You’re also on Radio 4 quite a bit.
“My favourite Radio 4 anecdote is in this show and it involves Women’s Hour. Also people who listen to Radio 4 a lot, translates well into comedy ticket sales. There’s something more active about radio listening than television watching. I don’t really watch much TV and if I do I find I can watch TV for 2 hours and remember absolutely nothing apart from the really annoying adverts. I won’t take any of that in. Whereas on the radio people will listen and go ‘right then, we’ll go and see her at the local arts centre’ which is obvious good as a comedian. It’s what you ultimately want.”
Having said that, if you were offered Lucy Porter’s Comedy Roadshow for BBC1 you’d take it wouldn’t you?
“And be the natural successor to Michael McIntyre, but slightly more macho. Oh yeah.”
Who would be on episode one?
“Okay, well, it would be Dave Allen headlining, of course, as only befits him as the biggest influence in my life and everything I just adore him so much.
“And then Sarah Kendall, who is one of the most highly-rated, I don’t even think highly-rated is the word, but I certainly think she should be huge, she’s a very funny woman, comedy genius, close personal friend, she’d be on every week.
“Sarah Pascoe, she’ll tell us to fuck off but that’s the kind of warm friendly relationship we have, she calls me a dick and I don’t mind. Sarah Pascoe, Sarah Kendall, Sarah Millican, Sarah Silverman – see, there you’ve covered so many different styles of comedy and countries with only people called Sarah.

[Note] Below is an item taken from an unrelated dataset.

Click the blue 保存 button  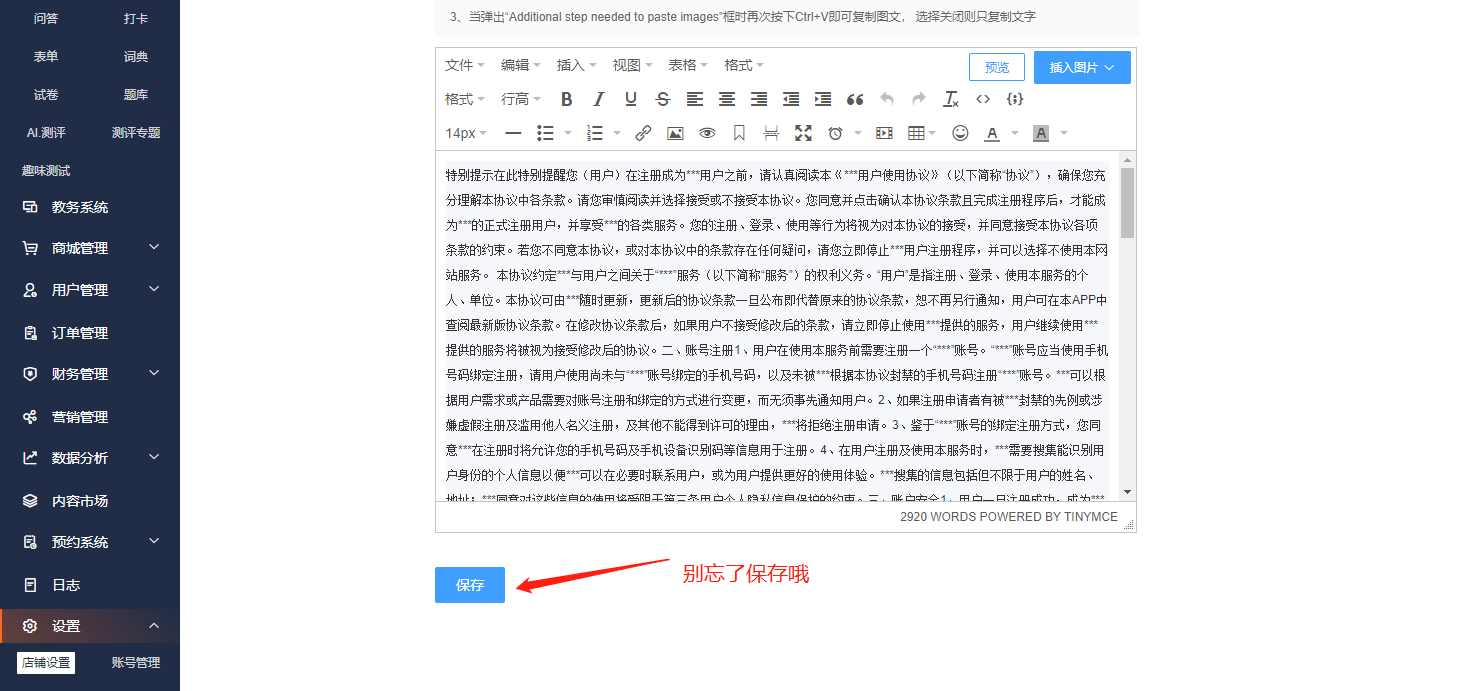[x=470, y=585]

“There’s loads of Lucys now. There’s Lucy Beaumont – I’d book her, she’s brilliant – and then there’s a woman called Lucy Fredericks who is up and coming as well, Lucy Montgomery, the brilliant comic character actress. I’ll be keeping an eye on the Lucy’s, don’t worry, I just like to make sure.
“You know, if I had my time again, I do wish I’d picked a stage name, because it would have been much easier. In the olden days of stage business nobody traded on their own name and I think we can learn a lot from the old times.”

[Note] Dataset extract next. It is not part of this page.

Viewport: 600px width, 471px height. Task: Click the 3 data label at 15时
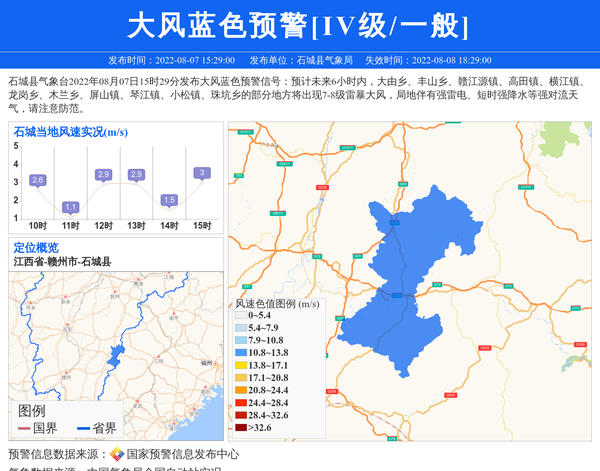202,172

Every stand-up is a character to some extent, aren’t they?
“Yes, I’m very, very different. I am actually a tall single man, the only way I could get gigs was pretend to be a tiny lady so that’s what I’ve done.”
Oh dear, we only interviewed you to meet our minorities quota. Are you black or gay?
“Nope. Strike all this from the record then, get rid of this interview. I’m the dreaded straight white heterosexual man, that’s what I am.”